The Kingdom's Hanzi name was "東寧王國" (Kingdon of Eastern Peace) and the son of Coxinga was the 東寧王 (The King of Eastern Peace). Today's Tainan City still has a street called 東寧路 ("Eastern Peace" Road) near NCKU. One wonders why Tainan City has a festival in honor of Coxinga as opposed to his son, the King of Tayvan.

In the map you show, Tayvan is denoted as "Tainan", a name given to the area much later by the Japanese. "Tayvan" was the name used by the local arborigines to refer to the coastal sandy wetland area (aka "Kunsin" - "鯤鯓") where the Holo immigrants lived.

Gradually, "Tayvan" was used to refer to the broader area (today's greater Tainan area) and eventually to the whole island. Today, it is spelt "Taiwan". Note that in Holo Taiwanese the second syllable is pronounced with rising tone (even today), indicating that today's Hanzi "台灣" is only a mimicing translation.

What I wrote above is not well known among the Taiwanese because the history of Taiwan was basically a taboo subject before mid-1990's and has only been lightly touched in school for the past 10 or so years. Today, the Chinese Nationalists (of KMT) are still trying very hard to solely own the interpretation of Taiwan's history.

NOTE: In historic documents, "Tayvan" was sometimes spelt "Tayovan", "Tayoan" or "Taivan". In the 17th century, the Netherlands did't have a unified spelling system.

Aì Tâi-oân said...

Quite enjoyed reading this post. Thanks.

Anonymous said...

The Book Pirate King gives a rollicking account.

Anonymous said...

"What I wrote above is not well known among the Taiwanese because the history of Taiwan was basically a taboo subject before mid-1990's and has only been lightly touched in school for the past 10 or so years."

Rather, the history is constantly being parsed to be more congruent with the Chinese national narrative. Many historical locations have visitor information which is steeped in ideology. Cheng and pre Cheng Taiwan is often included in the Ming dynastic dates. The Chengs are usually portrayed as "retaking" Taiwan from the Dutch. It is always portrayed from the Chinese nationalist's cosmological point of view. Often the English translation is better than the Chinese.

Islander said...

SY- great post! I trace my lineage to the early days of Tainan and greatly appreciate your insight into my birth town and Taiwan.

Anonymous said...

That was a great post, SY, Can you provide the pronunciation of Tayvan in ASCII IPA? I'm no sure if it's [tHaivCn] or [tHevCn].

I think the Hakka call Taiwan [tHoIvCn], so perhaps they preserved the name with a little vowel-shifting.

Many thnks.

SY said...

I am not familiar with the ASCII denotation of IPA but the pronuciation of Tayvan is as follows:

1. "t" = unaspired t (as in French or as in Dutch spoken in most regions of the Netherlands).

2. "ay" = "ai" (as in "T_ai_wan").
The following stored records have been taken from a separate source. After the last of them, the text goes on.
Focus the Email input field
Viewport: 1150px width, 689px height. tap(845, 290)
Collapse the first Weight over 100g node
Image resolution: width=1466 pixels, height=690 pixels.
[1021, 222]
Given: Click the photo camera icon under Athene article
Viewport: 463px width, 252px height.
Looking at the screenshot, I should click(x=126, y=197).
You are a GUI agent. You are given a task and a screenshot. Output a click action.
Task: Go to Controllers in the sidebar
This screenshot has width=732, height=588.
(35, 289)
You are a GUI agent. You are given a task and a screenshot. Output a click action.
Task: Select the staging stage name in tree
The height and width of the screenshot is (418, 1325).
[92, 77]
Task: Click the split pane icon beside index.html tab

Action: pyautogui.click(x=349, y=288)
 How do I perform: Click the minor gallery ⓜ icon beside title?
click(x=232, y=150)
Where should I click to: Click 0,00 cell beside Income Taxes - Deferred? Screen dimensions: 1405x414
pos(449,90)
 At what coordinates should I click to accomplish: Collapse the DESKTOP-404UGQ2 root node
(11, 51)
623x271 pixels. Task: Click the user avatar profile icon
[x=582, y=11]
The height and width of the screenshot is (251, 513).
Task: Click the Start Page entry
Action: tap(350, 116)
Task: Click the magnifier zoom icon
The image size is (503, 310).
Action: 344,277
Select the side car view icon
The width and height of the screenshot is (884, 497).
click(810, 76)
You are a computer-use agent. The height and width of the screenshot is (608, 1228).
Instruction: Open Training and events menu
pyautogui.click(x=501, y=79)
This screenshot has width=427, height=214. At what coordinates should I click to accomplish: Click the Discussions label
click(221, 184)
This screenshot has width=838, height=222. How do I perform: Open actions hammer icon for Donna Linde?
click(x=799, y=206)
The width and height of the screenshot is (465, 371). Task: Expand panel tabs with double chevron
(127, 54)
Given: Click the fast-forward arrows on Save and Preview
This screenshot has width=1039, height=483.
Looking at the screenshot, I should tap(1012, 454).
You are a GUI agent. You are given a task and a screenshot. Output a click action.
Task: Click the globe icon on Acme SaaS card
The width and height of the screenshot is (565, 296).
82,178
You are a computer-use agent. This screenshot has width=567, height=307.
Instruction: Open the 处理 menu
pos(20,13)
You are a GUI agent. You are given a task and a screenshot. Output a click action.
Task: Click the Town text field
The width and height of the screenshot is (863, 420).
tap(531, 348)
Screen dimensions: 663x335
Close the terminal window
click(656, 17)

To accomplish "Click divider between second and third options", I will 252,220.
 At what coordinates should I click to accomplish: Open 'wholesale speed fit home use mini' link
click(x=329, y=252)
However, the original Siraya sound must have had a strong stress on the "i" ("yi") sound because the Dutch sometimes denoted the whole word as "Tayovan" (the Hanzi transcription in ancient documents was "臺窩員", based on the Holo pronuciation.)

3. "v" = "v" (the Dutch pronounce it with a slight puff; sounding like something between English "v" and "f"; there is an IPA symbole for this sound.) Since the original sound was from the Siraya language, its original form is presumed to have been the "v" sound in English; i.e. without the Dutch soft puff.

4. "an" = "ahn".

Anonymous said...

Thanks. I made some mistakes earlier. Though there is an informal notation called ASCII IPA, I was actually thinking of X-SAMPA, which is a more recognized standard.

I also goofed in X-SAMPA transcription, due to lack of practice. The capital 'H' should have been '_h', which is how aspiration is indicated. I had thought that the alveolar stop [t] in 'Tayvan' was aspirated, but you've corrected me.

The capital 'C' should have been 'O', which is the open-mid back rounded vowel.

The Hakka word for "Taiwan" is [t_hoivOn].